Она ушла из жизни так же тихо, как и жила. Искупавшись и повязав голову в этот раз белой косынкой, молча оглядев домочадцев, прильнувших к телевизору, она пошла спать. Через час, когда передача закончилась, ее окликнули. Она не ответила. Как она и хотела, ее одели в белую рубашку ее единственного сына, которого она так и не дождалась. Наконец она воссоединилась со всеми своими детьми. Семьи всегда воссоединяются. Не обязательно на земле…
Многих из нас вырастили бабушки, а некоторых – прабабушки. Вместе с ними мы делали первые шаги, произносили первые слова, первый раз залечивали разбитые коленки. И мы знаем, каким может быть счастье. Оно – как ее беспредельное терпение, как ее нескончаемая забота, как ее ласка и как ее доброта. Как море ее любви.
Когда тебя ждут
Шасси самолета мягко коснулось раскаленной посадочной полосы, взревели реверсы, и самолет начал кланяться носом. Было впечатление, что он уважительным поклоном решил поприветствовать древнейшую землю. Но, скорее всего, летчики, следуя привычному регламенту посадки, уверенно переводили тумблеры, чтобы наконец завершить перелет дюралюминиевой птицы. Еще каких-то три часа назад, когда самолет взлетал над бескрайними лесами и недостроенными замками Подмосковья, я в который раз удивлялся тому, как эта махина вообще подымается в воздух. Школьные знания физики воздухоплавания никак не влияли на мою веру в магию взлета и посадки алюминиевой трубы с парой крыльев. Я устало закрыл глаза.
– Наш самолет произвел посадку в аэропорту Звартноц города Еревана. Погода в Ереване хорошая, температура плюс тридцать два градуса, – бодро сообщил о ереванском пекле старший бортпроводник. – Первыми к выходу приглашаются…
Я отстегнул ремни безопасности, уставшие лямки повисли по обеим сторонам кресла. Привстав, бросил взгляд в иллюминатор – было полное ощущение того, что величественная гора снисходительно наблюдает за прилетающими к ее подножью блестящими металлическими птицами. В отличие от бездушных самолетов, их пассажиров гора сразу завораживает своей величественной сединой вечности. Интересно, а что переживал мой дед, когда впервые увидел эту гору?
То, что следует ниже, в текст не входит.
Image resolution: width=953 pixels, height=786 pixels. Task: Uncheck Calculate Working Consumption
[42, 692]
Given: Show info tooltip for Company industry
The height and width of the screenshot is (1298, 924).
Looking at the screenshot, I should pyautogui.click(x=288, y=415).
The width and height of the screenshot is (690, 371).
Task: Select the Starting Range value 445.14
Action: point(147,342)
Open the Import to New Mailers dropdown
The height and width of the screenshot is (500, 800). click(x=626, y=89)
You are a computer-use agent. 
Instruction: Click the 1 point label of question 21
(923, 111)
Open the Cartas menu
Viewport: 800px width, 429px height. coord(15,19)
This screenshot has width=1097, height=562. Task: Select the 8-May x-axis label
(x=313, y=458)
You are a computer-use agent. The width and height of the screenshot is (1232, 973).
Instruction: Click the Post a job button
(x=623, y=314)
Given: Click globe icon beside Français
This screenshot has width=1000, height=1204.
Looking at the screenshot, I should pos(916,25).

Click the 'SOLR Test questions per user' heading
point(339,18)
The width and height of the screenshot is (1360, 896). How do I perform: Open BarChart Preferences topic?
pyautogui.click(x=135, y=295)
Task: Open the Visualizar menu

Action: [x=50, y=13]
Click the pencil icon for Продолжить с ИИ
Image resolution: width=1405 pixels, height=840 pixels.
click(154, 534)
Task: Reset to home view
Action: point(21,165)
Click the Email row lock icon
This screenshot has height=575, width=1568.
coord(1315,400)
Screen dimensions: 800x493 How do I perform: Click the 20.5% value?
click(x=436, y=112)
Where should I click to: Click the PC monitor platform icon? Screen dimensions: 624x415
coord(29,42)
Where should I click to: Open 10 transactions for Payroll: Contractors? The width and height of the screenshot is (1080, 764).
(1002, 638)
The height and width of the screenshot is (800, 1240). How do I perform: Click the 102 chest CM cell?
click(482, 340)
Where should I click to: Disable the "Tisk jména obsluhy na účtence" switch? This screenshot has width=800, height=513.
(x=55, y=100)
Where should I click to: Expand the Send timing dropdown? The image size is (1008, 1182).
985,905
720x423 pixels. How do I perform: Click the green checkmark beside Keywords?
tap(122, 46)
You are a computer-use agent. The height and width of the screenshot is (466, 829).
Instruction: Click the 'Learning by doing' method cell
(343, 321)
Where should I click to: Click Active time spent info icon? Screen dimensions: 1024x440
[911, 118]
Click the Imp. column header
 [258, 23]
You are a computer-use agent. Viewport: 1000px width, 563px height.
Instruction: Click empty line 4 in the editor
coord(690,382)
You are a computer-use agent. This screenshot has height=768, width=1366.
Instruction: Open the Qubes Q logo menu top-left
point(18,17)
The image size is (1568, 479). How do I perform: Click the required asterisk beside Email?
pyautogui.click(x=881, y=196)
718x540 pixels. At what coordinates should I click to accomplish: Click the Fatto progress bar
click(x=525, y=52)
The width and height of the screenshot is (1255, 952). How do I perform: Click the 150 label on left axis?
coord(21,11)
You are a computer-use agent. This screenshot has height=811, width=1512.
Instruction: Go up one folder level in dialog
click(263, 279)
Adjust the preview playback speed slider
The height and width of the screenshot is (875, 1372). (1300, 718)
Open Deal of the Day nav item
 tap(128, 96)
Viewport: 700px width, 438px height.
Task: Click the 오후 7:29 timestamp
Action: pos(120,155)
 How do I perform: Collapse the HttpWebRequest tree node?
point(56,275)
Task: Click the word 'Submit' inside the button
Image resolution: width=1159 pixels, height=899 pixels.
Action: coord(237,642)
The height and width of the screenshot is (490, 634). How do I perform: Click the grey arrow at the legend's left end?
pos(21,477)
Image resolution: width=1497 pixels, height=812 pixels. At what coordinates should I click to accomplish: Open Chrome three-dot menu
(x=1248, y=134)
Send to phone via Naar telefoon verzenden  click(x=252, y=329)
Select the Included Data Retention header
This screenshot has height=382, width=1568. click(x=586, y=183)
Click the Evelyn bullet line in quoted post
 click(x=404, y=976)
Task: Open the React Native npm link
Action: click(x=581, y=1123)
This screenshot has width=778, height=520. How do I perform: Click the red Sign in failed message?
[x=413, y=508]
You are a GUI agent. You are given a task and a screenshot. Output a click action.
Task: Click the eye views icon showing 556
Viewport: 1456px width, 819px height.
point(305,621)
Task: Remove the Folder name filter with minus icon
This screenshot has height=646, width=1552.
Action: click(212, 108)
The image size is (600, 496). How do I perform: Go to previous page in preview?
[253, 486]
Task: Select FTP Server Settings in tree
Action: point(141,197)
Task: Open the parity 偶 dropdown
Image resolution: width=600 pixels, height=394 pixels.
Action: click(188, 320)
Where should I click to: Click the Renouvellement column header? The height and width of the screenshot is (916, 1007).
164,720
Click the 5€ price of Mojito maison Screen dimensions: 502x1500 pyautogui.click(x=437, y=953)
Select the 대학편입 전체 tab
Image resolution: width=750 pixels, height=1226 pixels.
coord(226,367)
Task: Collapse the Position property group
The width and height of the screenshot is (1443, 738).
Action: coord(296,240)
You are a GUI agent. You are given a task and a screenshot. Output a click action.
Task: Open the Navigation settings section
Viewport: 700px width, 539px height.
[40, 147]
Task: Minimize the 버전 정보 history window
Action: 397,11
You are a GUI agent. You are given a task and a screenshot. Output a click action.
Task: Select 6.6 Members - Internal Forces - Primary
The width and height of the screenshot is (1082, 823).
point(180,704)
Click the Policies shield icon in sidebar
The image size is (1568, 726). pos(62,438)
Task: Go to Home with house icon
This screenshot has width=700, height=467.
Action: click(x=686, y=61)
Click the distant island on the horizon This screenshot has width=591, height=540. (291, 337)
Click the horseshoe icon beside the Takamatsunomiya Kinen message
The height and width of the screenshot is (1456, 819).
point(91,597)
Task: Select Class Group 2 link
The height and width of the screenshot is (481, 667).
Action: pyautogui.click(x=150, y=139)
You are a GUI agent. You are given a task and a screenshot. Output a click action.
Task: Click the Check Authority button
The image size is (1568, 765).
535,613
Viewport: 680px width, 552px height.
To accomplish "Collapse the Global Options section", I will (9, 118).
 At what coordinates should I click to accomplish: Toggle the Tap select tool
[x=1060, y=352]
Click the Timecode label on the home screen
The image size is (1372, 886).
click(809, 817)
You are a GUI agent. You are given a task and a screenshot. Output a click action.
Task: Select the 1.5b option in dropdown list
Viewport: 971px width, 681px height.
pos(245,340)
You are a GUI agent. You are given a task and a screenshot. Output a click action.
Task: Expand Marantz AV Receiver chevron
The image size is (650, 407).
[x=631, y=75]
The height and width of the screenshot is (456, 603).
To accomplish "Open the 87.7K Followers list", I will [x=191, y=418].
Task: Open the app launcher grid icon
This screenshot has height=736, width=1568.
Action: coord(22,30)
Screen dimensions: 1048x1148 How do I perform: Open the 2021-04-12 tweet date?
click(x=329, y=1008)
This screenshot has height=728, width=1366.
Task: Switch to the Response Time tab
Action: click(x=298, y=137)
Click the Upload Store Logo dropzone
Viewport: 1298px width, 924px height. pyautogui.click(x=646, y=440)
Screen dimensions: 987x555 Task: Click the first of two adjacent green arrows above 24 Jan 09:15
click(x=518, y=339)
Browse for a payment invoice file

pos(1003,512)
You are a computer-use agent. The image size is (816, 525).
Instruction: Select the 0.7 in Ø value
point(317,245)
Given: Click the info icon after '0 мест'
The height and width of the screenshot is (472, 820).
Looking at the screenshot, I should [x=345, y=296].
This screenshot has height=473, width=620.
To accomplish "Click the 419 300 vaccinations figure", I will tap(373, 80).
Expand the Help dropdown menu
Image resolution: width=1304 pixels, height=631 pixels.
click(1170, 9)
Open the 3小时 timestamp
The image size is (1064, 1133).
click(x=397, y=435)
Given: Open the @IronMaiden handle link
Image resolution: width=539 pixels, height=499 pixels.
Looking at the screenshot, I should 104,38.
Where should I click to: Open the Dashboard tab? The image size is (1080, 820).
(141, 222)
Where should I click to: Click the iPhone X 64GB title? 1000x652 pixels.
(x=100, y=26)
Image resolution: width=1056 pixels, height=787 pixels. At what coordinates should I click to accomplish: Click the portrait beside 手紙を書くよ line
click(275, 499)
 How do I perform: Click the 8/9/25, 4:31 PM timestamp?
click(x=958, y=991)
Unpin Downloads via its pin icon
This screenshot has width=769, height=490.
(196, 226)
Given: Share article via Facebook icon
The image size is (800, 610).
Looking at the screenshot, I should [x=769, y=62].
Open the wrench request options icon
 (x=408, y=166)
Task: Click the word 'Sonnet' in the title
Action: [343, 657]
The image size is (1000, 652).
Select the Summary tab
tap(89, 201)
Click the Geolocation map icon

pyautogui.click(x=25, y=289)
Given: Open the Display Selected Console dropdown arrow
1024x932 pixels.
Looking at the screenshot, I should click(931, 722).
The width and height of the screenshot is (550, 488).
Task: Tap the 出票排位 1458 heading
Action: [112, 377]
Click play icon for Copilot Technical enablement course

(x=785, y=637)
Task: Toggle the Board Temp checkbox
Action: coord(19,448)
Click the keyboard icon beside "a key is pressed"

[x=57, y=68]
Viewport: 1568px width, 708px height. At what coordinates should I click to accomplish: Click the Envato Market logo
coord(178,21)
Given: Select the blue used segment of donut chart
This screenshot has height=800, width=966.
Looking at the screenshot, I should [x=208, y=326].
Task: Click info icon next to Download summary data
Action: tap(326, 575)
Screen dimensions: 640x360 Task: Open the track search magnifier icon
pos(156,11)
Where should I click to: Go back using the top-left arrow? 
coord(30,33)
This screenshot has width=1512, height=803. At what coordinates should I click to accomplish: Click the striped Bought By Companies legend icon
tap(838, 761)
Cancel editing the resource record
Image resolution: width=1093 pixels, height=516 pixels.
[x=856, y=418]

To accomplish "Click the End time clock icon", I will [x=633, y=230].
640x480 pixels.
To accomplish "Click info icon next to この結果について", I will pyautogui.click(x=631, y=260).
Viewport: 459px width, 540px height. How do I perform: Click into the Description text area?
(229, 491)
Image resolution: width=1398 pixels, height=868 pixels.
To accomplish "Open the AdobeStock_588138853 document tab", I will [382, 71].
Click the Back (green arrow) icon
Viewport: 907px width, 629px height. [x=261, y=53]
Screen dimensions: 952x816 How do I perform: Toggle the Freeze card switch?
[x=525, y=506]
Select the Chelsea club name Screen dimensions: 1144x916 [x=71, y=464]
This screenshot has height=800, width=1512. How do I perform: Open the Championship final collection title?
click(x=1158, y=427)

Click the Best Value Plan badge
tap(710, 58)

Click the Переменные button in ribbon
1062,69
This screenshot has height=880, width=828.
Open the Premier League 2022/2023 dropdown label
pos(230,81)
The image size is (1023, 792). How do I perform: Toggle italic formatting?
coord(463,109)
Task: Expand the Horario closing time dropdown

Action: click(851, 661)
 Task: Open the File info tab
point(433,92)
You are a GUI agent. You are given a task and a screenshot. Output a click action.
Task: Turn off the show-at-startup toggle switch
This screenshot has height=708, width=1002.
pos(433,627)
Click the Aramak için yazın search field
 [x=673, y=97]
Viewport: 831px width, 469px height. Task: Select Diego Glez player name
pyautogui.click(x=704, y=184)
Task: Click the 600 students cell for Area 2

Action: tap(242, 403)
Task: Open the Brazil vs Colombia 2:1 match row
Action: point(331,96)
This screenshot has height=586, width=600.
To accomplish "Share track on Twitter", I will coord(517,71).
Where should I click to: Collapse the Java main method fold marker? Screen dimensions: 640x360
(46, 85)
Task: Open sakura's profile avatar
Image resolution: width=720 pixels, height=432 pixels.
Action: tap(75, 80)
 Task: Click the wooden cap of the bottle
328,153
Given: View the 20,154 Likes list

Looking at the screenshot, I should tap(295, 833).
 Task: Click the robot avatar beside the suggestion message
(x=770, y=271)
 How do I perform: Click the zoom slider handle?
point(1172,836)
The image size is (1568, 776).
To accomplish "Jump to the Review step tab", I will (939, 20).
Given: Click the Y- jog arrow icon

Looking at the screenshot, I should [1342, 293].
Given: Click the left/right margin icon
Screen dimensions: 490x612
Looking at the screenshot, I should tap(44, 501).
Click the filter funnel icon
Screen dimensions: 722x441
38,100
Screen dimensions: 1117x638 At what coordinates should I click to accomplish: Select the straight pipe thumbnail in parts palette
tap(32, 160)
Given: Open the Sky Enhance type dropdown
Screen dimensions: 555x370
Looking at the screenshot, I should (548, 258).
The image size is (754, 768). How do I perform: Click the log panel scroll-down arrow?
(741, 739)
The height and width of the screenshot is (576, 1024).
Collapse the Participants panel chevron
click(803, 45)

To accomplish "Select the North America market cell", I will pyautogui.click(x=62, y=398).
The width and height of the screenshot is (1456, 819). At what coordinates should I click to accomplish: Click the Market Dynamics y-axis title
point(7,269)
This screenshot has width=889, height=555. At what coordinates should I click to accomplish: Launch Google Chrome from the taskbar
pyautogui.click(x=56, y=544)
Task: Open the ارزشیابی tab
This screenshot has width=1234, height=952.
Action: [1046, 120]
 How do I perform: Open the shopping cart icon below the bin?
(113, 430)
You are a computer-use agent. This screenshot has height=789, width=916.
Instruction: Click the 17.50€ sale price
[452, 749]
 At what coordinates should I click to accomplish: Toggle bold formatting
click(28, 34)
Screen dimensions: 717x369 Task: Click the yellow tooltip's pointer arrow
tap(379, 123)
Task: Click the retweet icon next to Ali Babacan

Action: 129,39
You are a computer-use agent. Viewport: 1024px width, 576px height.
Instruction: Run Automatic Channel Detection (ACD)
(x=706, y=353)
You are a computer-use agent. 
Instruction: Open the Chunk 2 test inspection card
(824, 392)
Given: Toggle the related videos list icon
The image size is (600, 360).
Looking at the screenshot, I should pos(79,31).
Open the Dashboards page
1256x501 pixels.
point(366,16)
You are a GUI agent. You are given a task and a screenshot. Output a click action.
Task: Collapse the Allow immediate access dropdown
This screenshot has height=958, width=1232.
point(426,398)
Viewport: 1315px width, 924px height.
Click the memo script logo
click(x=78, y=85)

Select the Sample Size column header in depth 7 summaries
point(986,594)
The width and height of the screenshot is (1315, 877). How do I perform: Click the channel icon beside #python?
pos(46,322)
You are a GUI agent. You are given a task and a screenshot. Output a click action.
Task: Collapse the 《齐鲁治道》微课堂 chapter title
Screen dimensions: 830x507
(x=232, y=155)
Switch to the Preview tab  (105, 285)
В первый раз и именно с этой ее стороны. Тысячелетиями живя в западной части Армении, в Карсе, мои предки не могли и представить себе, насколько безупречен здесь ее профиль. Со стороны Карса гора выглядит совсем не так.
Меня встречали двоюродные братья. Объятия, возгласы, одобрительные похлопывания и дежурные шутки относительно моей комплекции:
– Там у вас что, вообще кушать нечего?
Раскаленный асфальт трассы в сторону города. Автомобиль свернул на мост, перекинутый через ущелье реки, и в зеркале заднего вида замелькал темно-охристый коньячный завод. Спереди начало накатывать серое базальтовое здание бывшего завода шампанских вин, а слева неожиданно нависли непривычные белые новостройки. Я попросил братьев подъехать к дому деда. Точнее, к тому месту, где когда-то был этот дом. Братья переглянулись, машина нырнула в переулок между новыми башнями и остановилась почти у самого края ущелья. Я ступил на плавившийся асфальт, огляделся. Да, точно. Именно здесь раньше и был наш дом. Неужели я сказал «был»?..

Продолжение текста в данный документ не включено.